-- Given text start --

None of the four teenagers, nor their mother, has a passport. Even if they did, there’s no way for them to get to a German embassy, to complete the family-reunification process by which Sengar can bring them to Europe. They can’t even move from street to street, he tells us. There are mines on the road outside.
Still, there are dangers even inside the house. When their home was hit by two rockets Sengar’s son’s face was scarred and his teeth were broken.
Sengar, a 49-year-old with greying hair and a leather jacket, came to Germany in 2015. He went ahead because the family could afford only one passage. “I was running away from one situation to another,” he says now, but he experienced problems as soon as he arrived, including shock at how difficult German is.
Still, he was granted refugee status, and at the beginning of 2017 he was given a grant by German authorities to buy furniture. The money made up his mind for him: why furnish an apartment when he could rescue his children?
We meet on a Berlin road that is nicknamed Arab Street, and is lined with hookah bars and Middle Eastern restaurants. As we speak Sengar uses his lighter, his phone and a sugar dispenser to map out the route he took home on the table in front of him.
First he got a train to Budapest; then he flew to Athens. From there he went to the Greek port city of Thessaloníki, where he got a bus to the Turkish border, then walked until he reached a part that was unguarded. Next he travelled through Turkey. Because the German government was holding his passport he used a forged Syrian passport and a smuggler to get across the Turkish border into Idlib, a city held by the Syrian opposition, which they managed after a long wait and a bribe to the border guards. The trip cost Sengar €2,500, putting him in debt.
Once he was inside Syria the Free Syrian Army opposition told him to turn back. “Don’t go to Deir ez-Zor, because Isis controls it. If they see you coming from Europe they’ll cut your head.”
Eventually Sengar arrived back in Germany. Now he’s in debt and homeless. He’s living off the charity of Berlin-based Syrians who let him sleep in their restaurant and begrudgingly give him food and cigarettes.
“Many people want to go back but need a safe area to be in,” Sengar says. “I went there and tried, but it’s impossible.”
Two years Thessaloníki was a hub for migrants and refugees arriving for the first time in Europe, a point of celebration and a place to co-ordinate your journey onwards. Arrival there meant you had made it across the border and avoided local police carrying out illegal push-backs, detaining and then depositing refugees back into Turkey.
Now Thessaloníki has become a hub for refugees returning to the Middle East. On a Facebook group with tens of thousands of members, Syrians post regularly about the city. “Hey guys, I’m going from Cologne to Thessaloníki next month. If someone wants to join me we can go together,” a recent post reads.
Another family of six going to Turkey ask if anyone will join them. Travelling in groups reduces the individual cost for a smuggler. Some groups are as large as 30 or 40 people.

-- Given text end --
-- Supplied data start --

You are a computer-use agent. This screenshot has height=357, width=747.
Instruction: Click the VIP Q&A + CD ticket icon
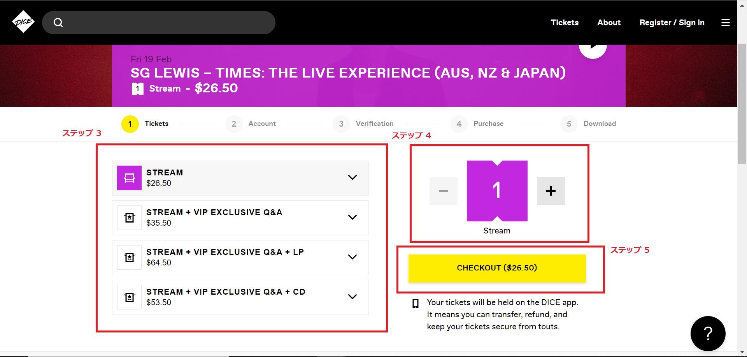[x=129, y=297]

-- Supplied data end --

**Exercises to complete:**
#1 In the refugee article, copy out word for word the passage that starts at "Sengar, a 49-year-old" and ends after "front of him.".
#2 Answer these questions from the refugee article:
(a) What did German authorities give Sengar a grant for at the beginning of 2017?
(b) How much did Sengar's trip cost him?
(c) What is the Berlin road where the meeting takes place nicknamed?

**Worked solutions:**
#1
Sengar, a 49-year-old with greying hair and a leather jacket, came to Germany in 2015. He went ahead because the family could afford only one passage. “I was running away from one situation to another,” he says now, but he experienced problems as soon as he arrived, including shock at how difficult German is.
Still, he was granted refugee status, and at the beginning of 2017 he was given a grant by German authorities to buy furniture. The money made up his mind for him: why furnish an apartment when he could rescue his children?
We meet on a Berlin road that is nicknamed Arab Street, and is lined with hookah bars and Middle Eastern restaurants. As we speak Sengar uses his lighter, his phone and a sugar dispenser to map out the route he took home on the table in front of him.

#2
(a) To buy furniture.
(b) €2,500.
(c) Arab Street.